(Saved entries)
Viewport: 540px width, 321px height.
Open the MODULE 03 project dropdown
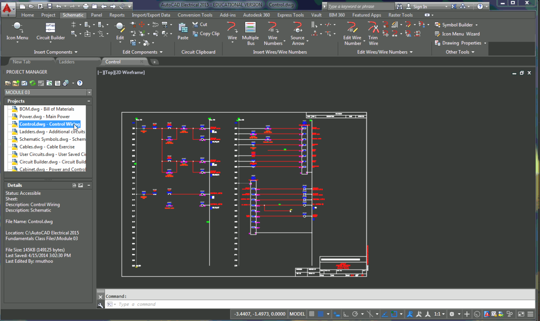click(89, 92)
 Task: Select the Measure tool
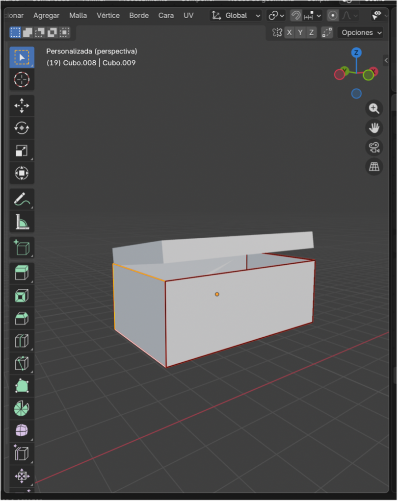[x=22, y=222]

(What is needed): An exact copy of all entries is needed, with no pictures in it.

(Written reply):
Viewport: 540px width, 321px height.
Open the MODULE 03 project dropdown
click(89, 92)
 Task: Select the Measure tool
[x=22, y=222]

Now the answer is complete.